DIRECTIONS: Do not include the pictures; repeat the rest of the data exactly.

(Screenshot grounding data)
•••

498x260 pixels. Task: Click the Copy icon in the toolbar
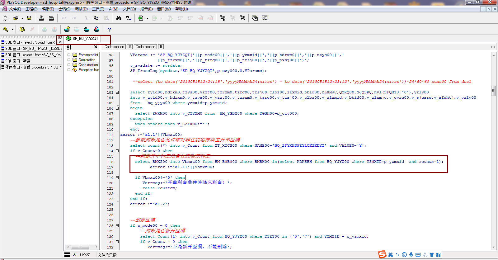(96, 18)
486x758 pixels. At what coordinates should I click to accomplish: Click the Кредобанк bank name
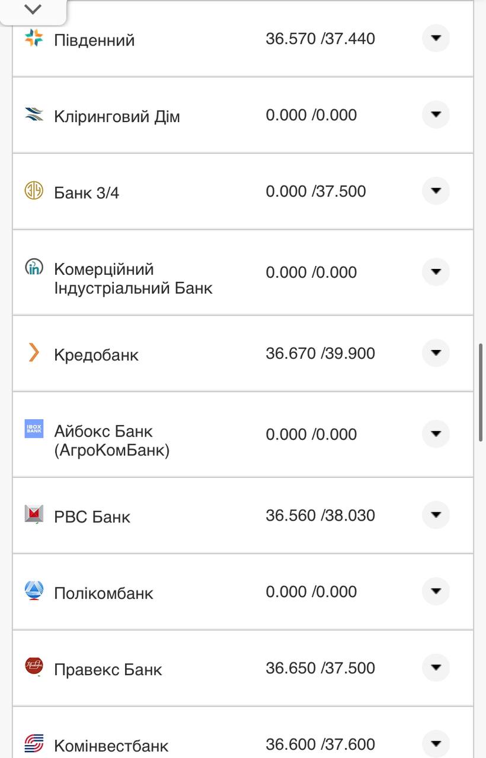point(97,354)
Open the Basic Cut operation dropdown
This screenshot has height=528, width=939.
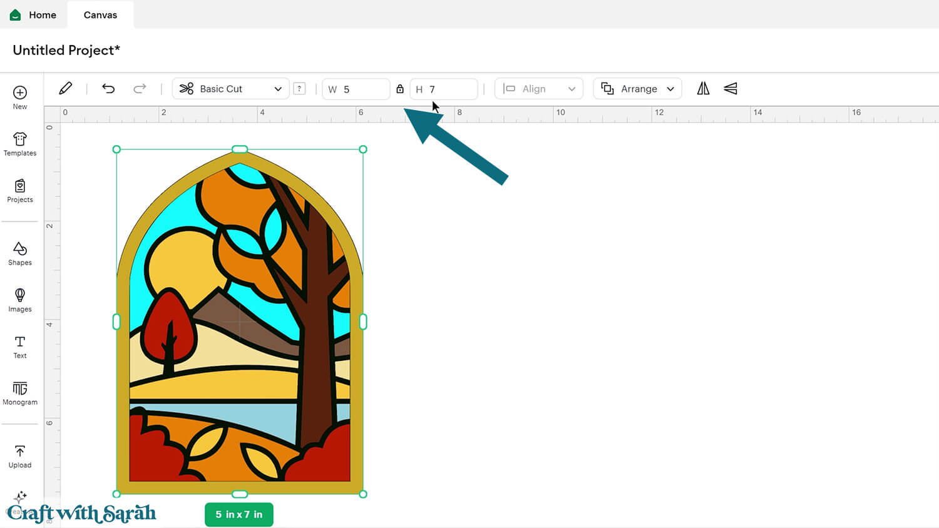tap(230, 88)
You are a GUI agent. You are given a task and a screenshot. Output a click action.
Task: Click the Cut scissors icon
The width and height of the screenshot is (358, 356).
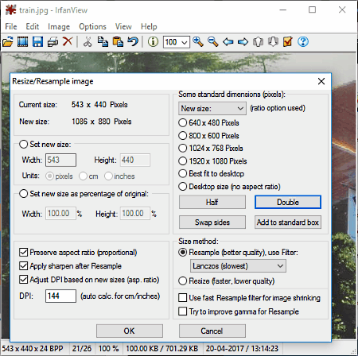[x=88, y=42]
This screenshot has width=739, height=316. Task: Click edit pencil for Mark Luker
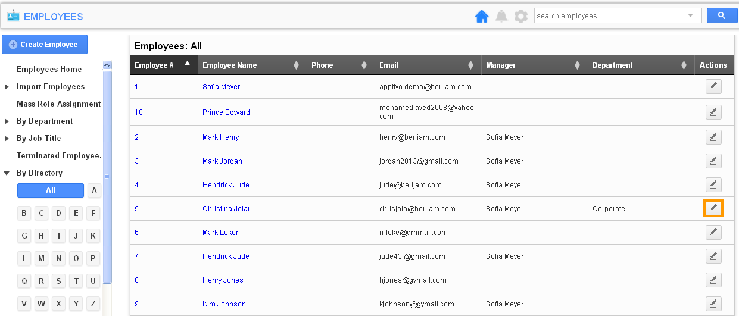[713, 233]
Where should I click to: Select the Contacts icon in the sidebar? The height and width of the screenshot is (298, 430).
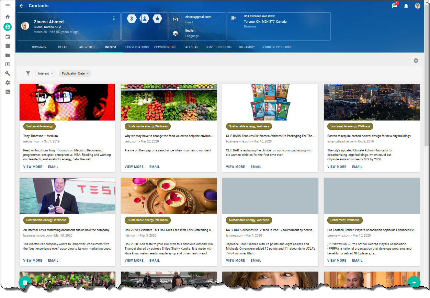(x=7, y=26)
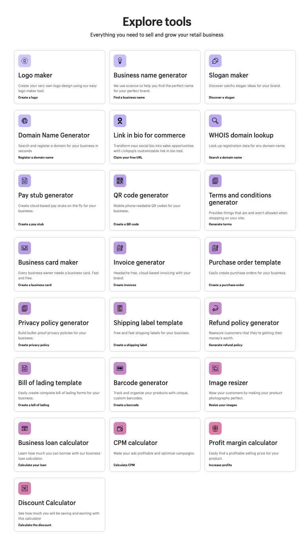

•••

EXPECTED ANSWER:
498x260 pixels. Task: Click the Copy icon in the toolbar
(96, 18)
486x758 pixels. At what coordinates should I click to accomplish: Click the Кредобанк bank name
point(97,354)
Open the Basic Cut operation dropdown
This screenshot has height=528, width=939.
tap(230, 88)
You are a GUI agent. You are given a task and a screenshot. Output a click action.
Task: Click the Cut scissors icon
The width and height of the screenshot is (358, 356).
[x=88, y=42]
This screenshot has width=739, height=316. Task: Click edit pencil for Mark Luker
[713, 233]
Where should I click to: Select the Contacts icon in the sidebar? The height and width of the screenshot is (298, 430).
(x=7, y=26)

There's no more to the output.